Besoin croissant de poses de voies veineuses centrales
La HAS fait aussi savoir qu’elle a reçu un courrier des Hospices civils de Lyon (HCL), transmis par l’ARS Rhône-Alpes, qui expliquent constater un besoin croissant de poses de Voies veineuses centrales (VVC). Seulement, compte tenu du nombre limité de médecins poseurs, les HCL doivent transférer les patients vers des structures privées, « amenant des complications et mécontentements de la part des patients et prescripteurs », relève la HAS. « L’hospitalisation est parfois prolongée pour obtenir cette VVC avant le retour à domicile en soins à domicile ou en HAD, note-t-elle encore.
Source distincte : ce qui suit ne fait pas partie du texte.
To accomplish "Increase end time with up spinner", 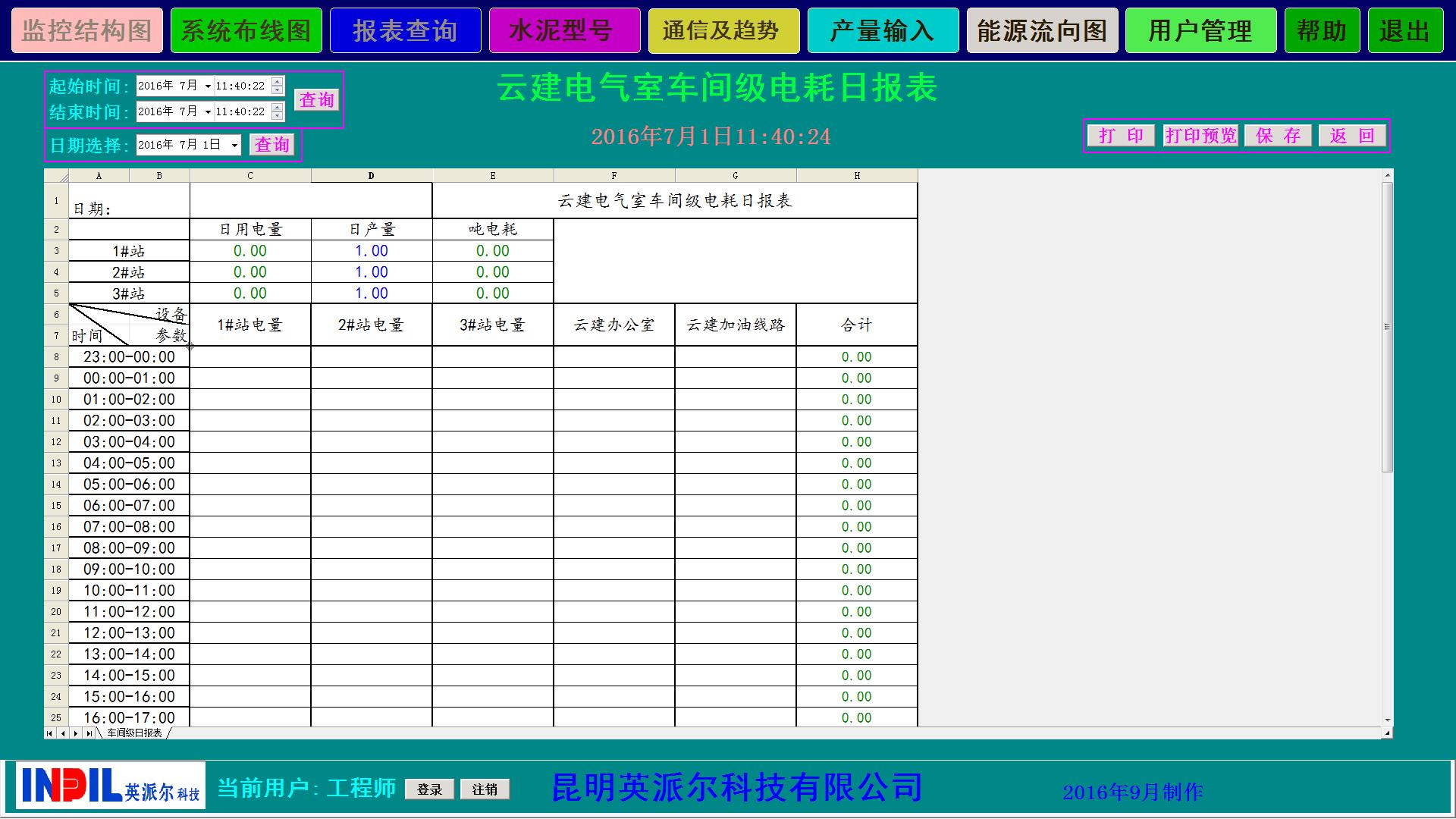I will point(278,107).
Certains maintiens à domicile ne peuvent être réalisés, faute d’accès veineux sécurisés. »
Décision lourde de risques
Au final, la HAS s’est donc déclarée favorable à ce protocole, au grand dam du Snarf. « Ainsi, est désormais validée la possibilité de déléguer à un IDE un acte que même un Infirmier anesthésiste diplômé d’État (IADE) ne peut aujourd’hui légalement réaliser », conteste le Snarf. Cette décision prise pour une seule préoccupation économique est lourde de risques pour nos patients, comme l’avait souligné le Conseil d’orientation de l’anesthésie-réanimation de façon réitérée. » Contacté par Hospimedia, le président du Snarf, le Dr Christian-Michel Arnaud, insiste : « Ce que l’on voudrait, c’est que ce protocole ne s’étende pas à d’autres établissements. »
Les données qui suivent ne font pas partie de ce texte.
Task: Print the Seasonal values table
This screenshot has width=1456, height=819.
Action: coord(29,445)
Le Snarf annonce avoir décidé « de saisir en urgence un avocat au Conseil d’État pour engager tout recours utile aux fins d’annulation de cette décision de la HAS ». Trop tard ? Un recours peut être formé devant le tribunal administratif compétent dans un délai de deux mois à compter de la publication de l’arrêté de l’ARS Rhône-Alpes, stipule l’article 6 de ce dernier. Pour rappel, l’arrêté remonte au 22 août 2013.